114球の初完封「キツさを忘れて楽しく投げられた」
橋本朋来投手は167cmと大きくない体だが、準決勝で137球を投げた中1日でのマウンドにもかかわらず、この日の決勝戦では9回を投げ抜き4安打無四死球、公式戦初となる完封勝利を飾った。
「空を切ったな。その瞬間に喜びがあふれた」。最後の打者を114球目の外角直球で空振り三振に仕留めると、両手を突き上げ、歓喜の輪に身を委ねた。「キツさを忘れて楽しく投げられた」という言葉通り、テンポの良い投球で相手打線に三塁を踏ませなかった。

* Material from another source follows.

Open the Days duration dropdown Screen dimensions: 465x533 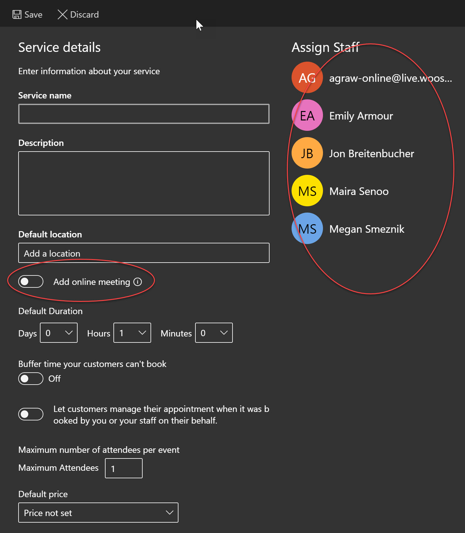coord(59,333)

その成長の裏には、たゆまぬ努力があった。チーム内で代々受け継がれているという、裏に「小さな巨人」と書かれた帽子を愛用。夕食は毎晩1キロのご飯を摂取し、体重を3キロ増やしたことで、球速も143キロまでアップした。
“阿波の怪物”敬遠の後に決勝打!
投球だけではない。打席でもエースの意地を見せた。初回2死二塁、打席には“阿波の怪物”の異名を持つ2年生4番・稲山壮真選手が入ったが、相手バッテリーが申告敬遠を選ぶと、続く5番の橋本投手が打席へ。「デカいし、頼もしい後輩」と認める稲山選手が作ったチャンスで、見事レフト前に先制のタイムリーヒットを放ち、自らを援護した。
準決勝で逆転2ランを放つなど、高校通算21本塁打を誇る稲山選手は、今大会も4試合で打率.455、4打点と大活躍。「警戒されるのは、相手も作戦だし、仕方ない。甲子園なら勝負してくれると思うので、甘い球をしっかり捉えたい」と、聖地での大暴れを誓った。
初の夢舞台へ「制球で押していく」
自身初となる夢の舞台へ、橋本投手は「制球で押していく」と、力強さと器用さで強敵に立ち向かうことを誓った。投打のヒーローの活躍で、名門が3年ぶりに甲子園に帰ってくる。
橋本朋來投手 プロフィール
- 氏名:橋本 朋來(はしもと ともき)
- 生年月日:2007年11月22日
- 出身地:徳島県鳴門市
- 経歴:大津西スポーツ少年団(桑島小1年) – 鳴門第一中学校(軟式野球部) – 鳴門高校(3年)
- 投打:右投右打
- 身長・体重:167cm・83kg
- ポジション:投手
- 主な特徴や実績:2025年夏の徳島大会決勝で4安打無四死球の公式戦初完封勝利。打っても初回に先制の決勝タイムリーを放つ。最速143キロ。愛称は“小さな巨人”。鳴門高校では1年秋からベンチ入り。
稲山壮真選手 プロフィール
- 氏名:稲山 壮真(いなやま そうま)
- 生年月日:2008年7月23日
- 出身地:徳島市
- 経歴:佐古小(3年) – 徳島東リトルシニア(城西中) – 鳴門高校(2年)
- 投打:右投左打
- 身長・体重:180cm・90kg
- ポジション:一塁手
- 主な特徴や実績:“阿波の怪物”の異名を持つ2年生4番。高校通算21本塁打。2025年夏の徳島大会では準決勝で逆転2ランを放つなど、4試合で打率.455、4打点を記録。鳴門高校では1年夏からベンチ入りし、1年秋から背番号3。